What are the possible explanations for these impressive results? The most compelling appears to be linked to appropriate steroid replacement therapy in patients with inadequate adrenal reserve. The lack of benefit of corticosteroids in patients without adrenal insufficiency strongly supports this mechanism of action. Additionally, corticosteroids have important immunomodulatory effects, including decreasing the transcription of proinflammatory genes, at least in part through modifying the activation of the transcriptional regulatory factor nuclear transcription factor κB.¹³ Such anti-inflammatory properties have been postulated to underlie putative beneficial actions of glucocorticoids in critical illnesses associated with increased inflammatory processes, such as acute lung injury and septic shock.^{14 - 15} In patients with inadequate adrenal reserve, steroid therapy facilitated the withdrawal of vasopressor therapy within 28 days in 57% of the steroid group and 40% of those receiving placebo. The beneficial effects of glucocorticoids on vascular tone, leading to improved organ perfusion, might also, therefore, be relevant.

Do these results indicate that previous work demonstrating an adverse effect of steroid supplements in patients with septic shock was flawed? Probably not; the study by Annane et al¹² showed that of patients without relative adrenal sufficiency, 61% (22/36) patients in the steroid group died compared with 53% (18/34) in the placebo group. Although this difference was not statistically significant, the possibility that steroid therapy may be detrimental in patients with septic shock who maintain adequate adrenal reserve should be considered.

What further work remains to be done? First, additional investigations characterizing more precisely the patient groups likely to benefit from steroid therapy are required, and observational studies identifying the extent to which a lack of adrenal reserve is prevalent among critically ill patients would undoubtedly be helpful. Second, the extent to which the attributable benefit is linked to severity of illness, and the precise dose and composition (glucocorticoid to mineralocorticoid ratio) of any steroid supplement requires clarification. Third, interactions between such steroid supplementation and other interventions shown to improve outcome in septic shock, such as activated protein C¹⁶ ; and with specific supportive measures such as protective ventilation strategies¹⁷ in the (large) subgroup of patients with septic shock who develop acute respiratory distress syndrome, remain to be elucidated. Fourth, tight glucose control with intensive insulin therapy has been shown recently to be associated with improved survival in critically ill patients.¹⁸ The therapeutic use of corticosteroids may make attaining this level of glucose control more difficult.

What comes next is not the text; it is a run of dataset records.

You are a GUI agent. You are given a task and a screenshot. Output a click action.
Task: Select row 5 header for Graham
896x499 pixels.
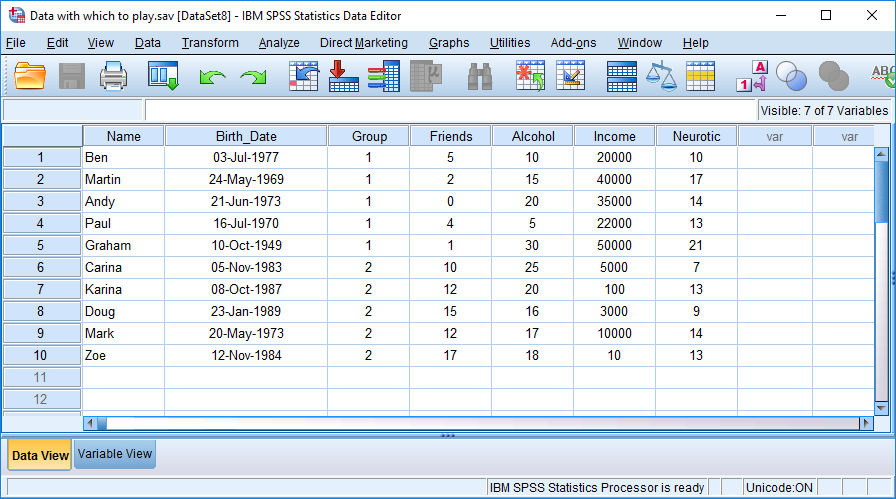(x=41, y=245)
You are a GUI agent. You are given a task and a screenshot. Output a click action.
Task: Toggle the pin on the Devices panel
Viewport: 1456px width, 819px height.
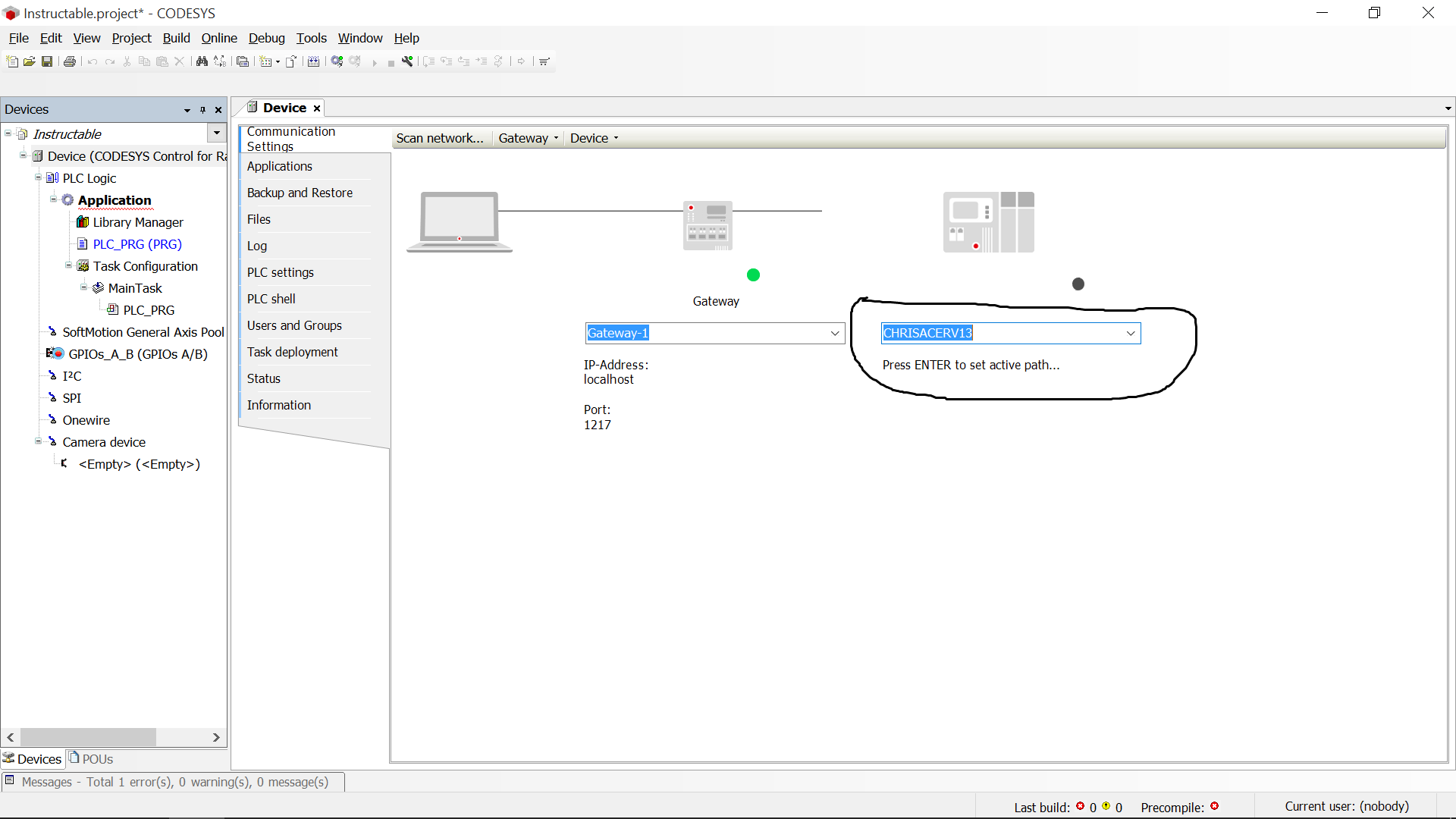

How should these results change clinical practice? Certainly, the findings of Annane et al suggest that altered hypothalamic-pituitary-adrenal axis function is common in patients with septic shock and that abnormalities in adrenal reserve may occur in other critical illnesses as well. The results also provide a strong rationale to initiate corticosteroid therapy in mechanically ventilated patients with sepsis complicated by hypotension unresponsive to fluids and associated with other organ dysfunction. However, a corticotropin stimulation test, and not simply a random serum cortisol level, should be obtained in such patients before beginning combined glucocorticoid and mineralocorticoid therapy. If serum cortisol levels increase by more than 9 µg/dL in response to corticotropin, corticosteroids should not be initiated or must be discontinued, given the possibility of an adverse effect. Although indications for corticosteroids remain limited in intensive care, the study by Annane et al demonstrates that the use of corticosteroids should be considered for some critically ill septic patients with acquired adrenal function abnormalities.